The looming awareness of dinner service also gives this season of The Bear a different energy signature than a show like The Pitt. The whole point of The Pitt’s one-shift model is that no one in the ER can predict what kind of day this will be or whether the end of the shift will look anything like the beginning — every new event is an unforeseen development. On The Bear, it’s more like an elaborate stage production with every hour leading up to the moment the curtain will finally rise. The structure is precisely the opposite from The Pitt, in fact; instead of an unknown future, the problem on The Bear is that everyone knows exactly what’s coming. The door will open, dinner service will begin, everyone will need to hit their marks, and the show has to go on. This, more than the single-shift concept, is the dominant experience of The Bear’s last season: inevitability, not surprise.

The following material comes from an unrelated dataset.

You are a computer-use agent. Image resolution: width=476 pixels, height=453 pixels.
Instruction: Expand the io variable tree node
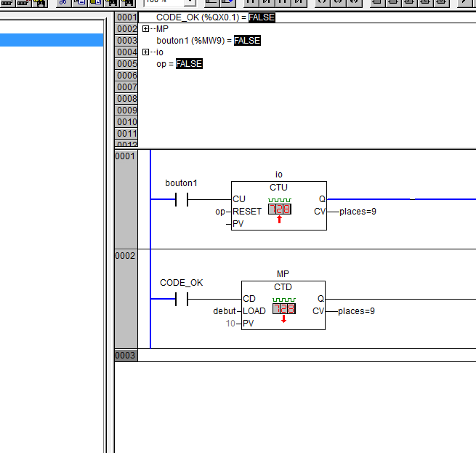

This shape allows the season to mirror the metafictional audience expectations, wrenching it out from the frustrating self-absorption it fell into for seasons three and four so that it can be a better reflection of the viewers’ experience. There have been hours and hours of build-up. The characters have undergone many challenges and trials. Now, at the end, there will be one last big performance, and the only remaining question is whether the Bear and The Bear will be able to pull it all off.

As much as anything else, the final season’s structural device is The Bear remixing itself, a return to the world of its one-shot episode “Review,” the single terrifying lunch shift when the staff realizes their to-go orders were turned on and need to feed dozens and dozens more people than they had planned. This season expands that idea into a whole day, sweetens it, and allows it to resolve with triumph rather than exhaustion and collapse. The Bear may be adopting a device used by The Pitt (and many others), but its most potent reference point is its own early history.